The Migrate for Anthos solution spans four operational tiers:

  • Processing -- A GKE or Anthos processing cluster to run the Migrate for Anthos components that perform the transformations required during workload migration from a source VM to the target container artifacts.

    • For Azure and AWS VMs, and for VMware VMs migrated to Google Cloud, the processing cluster can be a a GKE or an Anthos GKE cluster on Google Cloud.

      VMware VMs targeted to be deployed as containers on-prem require an GKE on-prem cluster.

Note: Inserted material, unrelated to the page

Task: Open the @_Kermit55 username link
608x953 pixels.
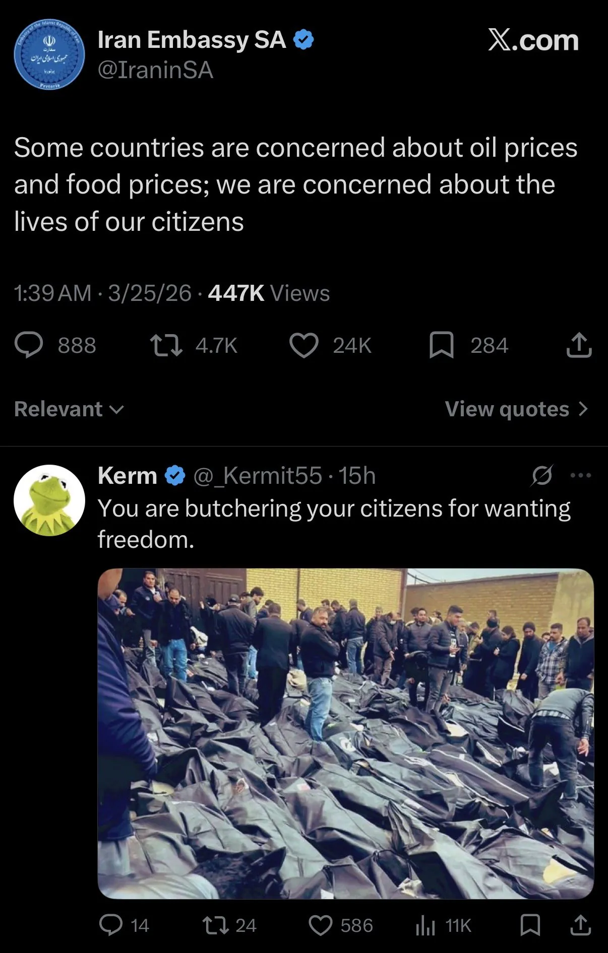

    • For Linux workloads, the artifacts include a container image, Dockerfile, data volume and reference deployment YAMLs.

    • For Windows workloads, the artifacts include a workload's content archive in ZIP file format that includes a Dockerfile. The processing cluster may be an existing workload cluster or a separately-configured cluster for migration activities (recommended). This is where the Migrate for Compute Engine installation is applied. After container artifacts are generated and no further migrations are needed, you can delete the processing cluster or uninstall the Migrate for Compute Engine setup.

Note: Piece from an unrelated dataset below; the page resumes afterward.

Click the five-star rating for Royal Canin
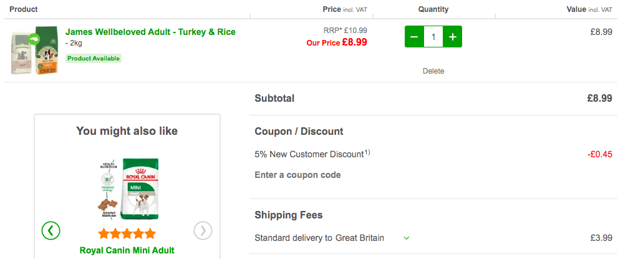(127, 233)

  • Control -- The migration CRD and CLI utility (migctl) for Linux and Windows (Beta) workloads, and the Google Cloud Console UI for Linux workloads, are the main interfaces by which migration is configured and operated. These include:

    • Installing/uninstalling Migrate for Anthos on a processing cluster, and validating the deployment.
    • Configuring migration sources.
    • Managing migration workflow actions.
    • Providing visibility of your Migrate for Anthos migrations, including status, progress, and logs.
  • Workload execution -- Migrated workloads can execute on any GKE cluster meeting the minimum requirements.

    • For Linux workloads, the Migrate for Anthos runtime software is embedded, as a Google-provided container image layer, in the migrated workload container image. This Migrate for Anthos runtime layer:
      • Replaces the VM's operating system kernel with the kernel loaded by the GKE node.
      • Configures the container's network interfaces, DNS, console output, system and application logging, and health status to use GKE services.
      • Runs the applications and services from the VM's user-space (for example, those launched by SysV-style or systemd init scripts) within the container. Certain VM- or hardware-related services are automatically disabled.
    • For Windows workloads, Migrate for Anthos generates a detailed Dockerfile. The Dockerfile derives from the official Microsoft Windows Server images and the automatically extracted application content ZIP file to define a ready-to-build, deploy-anywhere, migrated workload image.
  • Maintenance -- Once migrated, workload images will typically involve "day-2" maintenance operations -- whether due to required package updates, changes to embedded files, or in case of Linux workloads, updates to the Migrate for Anthos runtime software. The extracted workload content and the generated Dockerfile can be integrated in a CI/CD pipeline for efficient image-based maintenance.